---------- Data listing ----------
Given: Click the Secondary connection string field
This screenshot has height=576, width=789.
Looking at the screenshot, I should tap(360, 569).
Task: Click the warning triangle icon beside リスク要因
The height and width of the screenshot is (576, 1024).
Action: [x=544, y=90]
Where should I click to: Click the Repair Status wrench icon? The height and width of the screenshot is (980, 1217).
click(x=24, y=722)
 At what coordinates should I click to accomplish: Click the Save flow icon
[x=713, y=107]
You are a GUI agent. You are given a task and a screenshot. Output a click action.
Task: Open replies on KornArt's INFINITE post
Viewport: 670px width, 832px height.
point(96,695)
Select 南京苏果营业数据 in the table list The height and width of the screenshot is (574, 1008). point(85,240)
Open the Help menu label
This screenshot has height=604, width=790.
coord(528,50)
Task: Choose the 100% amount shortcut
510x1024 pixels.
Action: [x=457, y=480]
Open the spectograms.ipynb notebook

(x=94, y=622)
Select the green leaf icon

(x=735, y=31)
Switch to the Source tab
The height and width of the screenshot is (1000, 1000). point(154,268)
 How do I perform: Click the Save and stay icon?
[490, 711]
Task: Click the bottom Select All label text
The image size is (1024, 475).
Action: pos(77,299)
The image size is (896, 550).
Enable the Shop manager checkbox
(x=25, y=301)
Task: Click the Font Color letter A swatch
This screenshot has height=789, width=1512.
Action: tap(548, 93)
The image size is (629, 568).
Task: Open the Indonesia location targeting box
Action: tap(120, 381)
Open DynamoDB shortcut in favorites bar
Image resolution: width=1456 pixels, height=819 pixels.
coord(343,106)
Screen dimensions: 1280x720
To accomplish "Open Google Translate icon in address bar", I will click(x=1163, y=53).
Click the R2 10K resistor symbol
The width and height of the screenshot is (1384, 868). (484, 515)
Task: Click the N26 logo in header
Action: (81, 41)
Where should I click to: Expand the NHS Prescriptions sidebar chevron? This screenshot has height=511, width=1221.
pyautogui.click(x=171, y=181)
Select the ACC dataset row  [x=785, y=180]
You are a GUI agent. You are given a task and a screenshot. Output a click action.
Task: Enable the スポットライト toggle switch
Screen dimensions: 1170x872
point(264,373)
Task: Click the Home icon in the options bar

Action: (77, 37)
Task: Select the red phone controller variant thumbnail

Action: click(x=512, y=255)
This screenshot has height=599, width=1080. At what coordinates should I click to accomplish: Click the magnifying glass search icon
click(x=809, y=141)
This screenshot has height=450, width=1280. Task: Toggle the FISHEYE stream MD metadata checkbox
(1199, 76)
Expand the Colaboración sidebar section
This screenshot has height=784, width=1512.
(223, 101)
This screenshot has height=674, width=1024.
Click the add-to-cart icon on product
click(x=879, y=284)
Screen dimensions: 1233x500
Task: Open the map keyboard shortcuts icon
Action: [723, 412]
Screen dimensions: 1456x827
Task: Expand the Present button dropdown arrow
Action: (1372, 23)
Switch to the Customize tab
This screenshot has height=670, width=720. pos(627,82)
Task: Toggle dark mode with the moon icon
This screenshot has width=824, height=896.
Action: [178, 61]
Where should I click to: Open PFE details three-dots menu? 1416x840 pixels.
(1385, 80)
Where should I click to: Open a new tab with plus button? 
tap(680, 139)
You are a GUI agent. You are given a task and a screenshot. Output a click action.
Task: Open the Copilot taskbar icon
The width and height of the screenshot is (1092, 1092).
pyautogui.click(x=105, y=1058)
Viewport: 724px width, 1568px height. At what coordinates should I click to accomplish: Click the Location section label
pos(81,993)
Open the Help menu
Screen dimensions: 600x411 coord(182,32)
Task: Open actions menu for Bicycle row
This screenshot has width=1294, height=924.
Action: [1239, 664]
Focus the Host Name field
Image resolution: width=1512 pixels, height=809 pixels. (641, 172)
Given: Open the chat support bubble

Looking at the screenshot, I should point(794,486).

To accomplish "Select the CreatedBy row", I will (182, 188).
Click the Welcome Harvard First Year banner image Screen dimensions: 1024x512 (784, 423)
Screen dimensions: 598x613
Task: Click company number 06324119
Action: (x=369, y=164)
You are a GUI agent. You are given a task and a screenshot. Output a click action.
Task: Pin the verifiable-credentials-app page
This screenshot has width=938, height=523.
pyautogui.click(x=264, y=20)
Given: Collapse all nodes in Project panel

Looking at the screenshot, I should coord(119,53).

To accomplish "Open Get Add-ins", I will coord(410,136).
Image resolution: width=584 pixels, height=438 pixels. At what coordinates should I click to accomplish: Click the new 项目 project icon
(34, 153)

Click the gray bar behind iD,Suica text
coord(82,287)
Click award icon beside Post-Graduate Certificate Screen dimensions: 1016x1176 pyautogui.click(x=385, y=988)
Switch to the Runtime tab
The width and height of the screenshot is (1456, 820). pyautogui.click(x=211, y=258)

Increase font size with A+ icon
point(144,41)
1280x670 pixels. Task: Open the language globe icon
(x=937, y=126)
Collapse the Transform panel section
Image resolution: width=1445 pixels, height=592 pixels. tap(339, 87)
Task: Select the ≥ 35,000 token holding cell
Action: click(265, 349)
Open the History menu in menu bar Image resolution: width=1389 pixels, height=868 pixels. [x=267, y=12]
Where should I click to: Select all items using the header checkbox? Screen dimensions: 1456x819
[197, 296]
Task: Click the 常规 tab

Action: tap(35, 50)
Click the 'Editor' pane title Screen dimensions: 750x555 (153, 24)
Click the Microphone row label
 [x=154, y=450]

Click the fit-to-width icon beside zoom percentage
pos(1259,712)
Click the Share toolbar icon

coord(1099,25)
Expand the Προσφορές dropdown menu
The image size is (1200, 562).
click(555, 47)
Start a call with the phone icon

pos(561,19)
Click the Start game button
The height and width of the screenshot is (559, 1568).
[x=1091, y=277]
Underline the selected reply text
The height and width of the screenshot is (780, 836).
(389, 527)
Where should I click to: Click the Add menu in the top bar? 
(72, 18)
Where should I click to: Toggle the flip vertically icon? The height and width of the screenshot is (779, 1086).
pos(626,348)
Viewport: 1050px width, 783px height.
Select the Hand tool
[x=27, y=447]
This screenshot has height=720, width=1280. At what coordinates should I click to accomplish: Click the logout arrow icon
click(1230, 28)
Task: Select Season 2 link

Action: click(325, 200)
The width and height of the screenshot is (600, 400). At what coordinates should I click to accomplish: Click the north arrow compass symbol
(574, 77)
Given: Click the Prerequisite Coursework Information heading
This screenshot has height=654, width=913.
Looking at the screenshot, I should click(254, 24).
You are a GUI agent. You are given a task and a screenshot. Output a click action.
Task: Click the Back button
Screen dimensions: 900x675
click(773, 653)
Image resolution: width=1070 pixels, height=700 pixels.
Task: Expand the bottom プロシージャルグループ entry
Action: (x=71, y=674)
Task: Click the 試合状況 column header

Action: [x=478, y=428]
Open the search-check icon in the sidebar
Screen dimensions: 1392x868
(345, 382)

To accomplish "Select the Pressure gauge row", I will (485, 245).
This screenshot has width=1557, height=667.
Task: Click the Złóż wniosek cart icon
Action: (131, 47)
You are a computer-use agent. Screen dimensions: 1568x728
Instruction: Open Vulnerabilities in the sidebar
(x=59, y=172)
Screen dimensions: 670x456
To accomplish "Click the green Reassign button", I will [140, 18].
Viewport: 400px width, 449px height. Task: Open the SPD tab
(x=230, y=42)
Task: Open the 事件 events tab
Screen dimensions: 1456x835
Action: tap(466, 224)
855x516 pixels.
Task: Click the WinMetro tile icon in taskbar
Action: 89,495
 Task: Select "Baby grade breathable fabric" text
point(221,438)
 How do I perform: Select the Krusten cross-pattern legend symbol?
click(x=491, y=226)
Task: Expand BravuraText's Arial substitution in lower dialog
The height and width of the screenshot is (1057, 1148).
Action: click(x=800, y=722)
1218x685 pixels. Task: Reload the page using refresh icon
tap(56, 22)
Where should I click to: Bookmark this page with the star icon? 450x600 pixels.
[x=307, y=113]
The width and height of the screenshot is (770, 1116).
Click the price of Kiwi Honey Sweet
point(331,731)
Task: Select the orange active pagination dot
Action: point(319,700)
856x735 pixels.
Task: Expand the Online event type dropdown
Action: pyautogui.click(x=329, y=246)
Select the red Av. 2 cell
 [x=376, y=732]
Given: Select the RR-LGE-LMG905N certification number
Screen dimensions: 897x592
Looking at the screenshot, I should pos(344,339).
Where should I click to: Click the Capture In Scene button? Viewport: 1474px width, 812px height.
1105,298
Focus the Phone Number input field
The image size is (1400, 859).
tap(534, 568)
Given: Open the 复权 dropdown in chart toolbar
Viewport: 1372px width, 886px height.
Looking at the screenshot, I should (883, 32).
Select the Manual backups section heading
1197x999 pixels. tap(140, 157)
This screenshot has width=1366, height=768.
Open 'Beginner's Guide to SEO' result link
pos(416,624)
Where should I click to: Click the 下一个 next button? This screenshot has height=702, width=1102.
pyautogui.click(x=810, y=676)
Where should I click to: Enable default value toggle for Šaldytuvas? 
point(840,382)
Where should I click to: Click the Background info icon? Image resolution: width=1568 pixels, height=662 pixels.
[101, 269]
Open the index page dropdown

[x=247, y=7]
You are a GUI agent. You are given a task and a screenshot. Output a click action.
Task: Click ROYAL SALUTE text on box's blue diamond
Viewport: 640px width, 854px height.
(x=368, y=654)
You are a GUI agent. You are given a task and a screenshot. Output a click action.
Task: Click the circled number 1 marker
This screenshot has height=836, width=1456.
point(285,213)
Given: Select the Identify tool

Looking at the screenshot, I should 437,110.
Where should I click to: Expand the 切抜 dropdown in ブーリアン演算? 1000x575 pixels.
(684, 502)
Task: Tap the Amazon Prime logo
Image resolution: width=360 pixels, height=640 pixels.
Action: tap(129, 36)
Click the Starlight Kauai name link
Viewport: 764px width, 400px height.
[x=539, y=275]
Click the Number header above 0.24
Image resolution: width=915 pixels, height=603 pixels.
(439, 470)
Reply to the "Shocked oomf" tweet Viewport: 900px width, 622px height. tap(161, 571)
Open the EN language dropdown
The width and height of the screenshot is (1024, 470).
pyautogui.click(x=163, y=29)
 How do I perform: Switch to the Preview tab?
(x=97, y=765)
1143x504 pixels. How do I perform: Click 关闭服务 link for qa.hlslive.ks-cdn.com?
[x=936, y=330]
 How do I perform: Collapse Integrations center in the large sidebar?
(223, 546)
----------
Directions:
Please write out the part of the excerpt above that opens with the line containing "Given: Select the RR-LGE-LMG905N" and closes with the line containing "pyautogui.click(x=810, y=676)", keeping both of those lines.

Response for this exercise:
Given: Select the RR-LGE-LMG905N certification number
Screen dimensions: 897x592
Looking at the screenshot, I should pos(344,339).
Where should I click to: Click the Capture In Scene button? Viewport: 1474px width, 812px height.
1105,298
Focus the Phone Number input field
The image size is (1400, 859).
tap(534, 568)
Given: Open the 复权 dropdown in chart toolbar
Viewport: 1372px width, 886px height.
Looking at the screenshot, I should (883, 32).
Select the Manual backups section heading
1197x999 pixels. tap(140, 157)
This screenshot has width=1366, height=768.
Open 'Beginner's Guide to SEO' result link
pos(416,624)
Where should I click to: Click the 下一个 next button? This screenshot has height=702, width=1102.
pyautogui.click(x=810, y=676)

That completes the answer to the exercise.